Bien sûr, il a été indispensable de se défaire des méthodes éducatives d’antan ( fessées, gifles, brimades,…)… Et elles collent encore bien à nos chaussures ! Pour preuve, la France a interdit les violences ordinaires, et par là les châtiments corporels, par une loi en …2019 ! Bien après les nombreux rappels du Conseil de l’Europe…et sa signature des droits de l’enfant en 1989.

Reste que cette interdiction devait s’accompagner de préconisations de formes positives, non violentes, de discipline, en particulier dans la famille ou à l’école. Avec la « pédopostérothérapie » ( technique du coup de pied au cul), on savait comment faire. Mais maintenant….

Et puis l’absence de violence s’est souvent traduite par absence de limite. Pour ne pas traumatiser, ne pas refréner, de pas empêcher les potentiels de s’exprimer librement….. Il faut alors tout expliquer, permettre pour ne pas frustrer,… Parce que la frustration, c’est mal…(et accessoirement, ça ne fait pas des consommateurs compulsifs).

Comment être contre l’idée d’une éducation positive et non violente ? Evidemment non. Mais ça n’a pas que des avantages. Le premier inconvénient étant la pression sur les parents, incapables dans le quotidien d’être dans une telle perfection théorique.

Voici un texte de Béatrice Kammerer de 2015 sur le diktat de la norme éducative :

France / Parents & enfants

L’Education «positive» n’est pas aussi positive qu’on croit

Béatrice Kammerer — 25 juillet 2015

Elle contribue notamment à culpabiliser davantage les parents. Qui, franchement, n’étaient pas en reste sur ce terrain-là.

L’éducation «positive» –qui consisterait à repenser les relations parent-enfant dans une perspective gagnant-gagnant– est partout: elle inonde la presse parentale, des blogs entiers et des milliers de pages de forums lui sont consacrée, les livres qui y font référence se vendent par poussettes entières –J’ai tout essayé, de la psychothérapeute Isabelle Filliozat s’est vendu par exemple à plus de 62.000 exemplaires–les conférenciers qui s’y réfèrent déplacent des foules. Encore confidentielle il y a 10 ans, elle est devenue aujourd’hui à ce point incontournable que le Conseil de l’Europe la considère comme l’approche éducative la plus à même de respecter les Droits de l’Enfant et a entrepris de diffuser une plaquette pour la populariser

Du statut d’alternative éducative, elle semble s’être érigée au rang de norme voire, comme le titrait récemment Libération, de «dogme».

Un concept flou

De l’avis général, le terme «positif» est assez intuitif: Dire qu’on pratique la parentalité «positive» c’est plutôt chouette (beaucoup plus chouette en tout cas que de se revendiquer de la parentalité négative !

Il s’agirait d’une invitation à une parentalité joyeuse, qui verrait toujours le verre à moitié plein du chocolat chaud répandu sur le sol de la cuisine, des murs crayonnés au stylo indélébile, et des nuits passées à la moulinette des terreurs nocturnes; et qui répondrait aux tracas du quotidien par une créativité sans faille conduisant à improviser un bain-repas, détourner en jeu le pénible rangement des 4534 pièces du Lego, ou encore organiser un mini-tribunal pour régler cette fâcheuse histoire de morsure fraternelle intempestive.

• [CONTENU DES DONNÉES]
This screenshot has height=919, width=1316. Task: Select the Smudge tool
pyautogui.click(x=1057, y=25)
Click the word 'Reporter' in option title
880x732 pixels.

• [CONSIGNES]
- a) Pour chacune des affirmations suivantes, indiquez par oui ou non si elle concorde avec le texte sur l’éducation positive, en citant textuellement les mots décisifs : (i) le livre J’ai tout essayé s’est vendu à plus de 62.000 exemplaires ; (ii) le texte de Béatrice Kammerer date de 2020 ; (iii) l’éducation positive était déjà largement répandue il y a 10 ans.
- b) Recopiez fidèlement le passage du texte sur l’éducation positive allant de « Il s’agirait d’une » jusqu’à « morsure fraternelle intempestive. » inclus.
Les données forment un matériau distinct du texte.

• [RÉPONSES PAR TÂCHE]
- a)
(i) Oui : « s’est vendu par exemple à plus de 62.000 exemplaires »
(ii) Non : « Voici un texte de Béatrice Kammerer de 2015 »
(iii) Non : « Encore confidentielle il y a 10 ans »

- b)
Il s’agirait d’une invitation à une parentalité joyeuse, qui verrait toujours le verre à moitié plein du chocolat chaud répandu sur le sol de la cuisine, des murs crayonnés au stylo indélébile, et des nuits passées à la moulinette des terreurs nocturnes; et qui répondrait aux tracas du quotidien par une créativité sans faille conduisant à improviser un bain-repas, détourner en jeu le pénible rangement des 4534 pièces du Lego, ou encore organiser un mini-tribunal pour régler cette fâcheuse histoire de morsure fraternelle intempestive.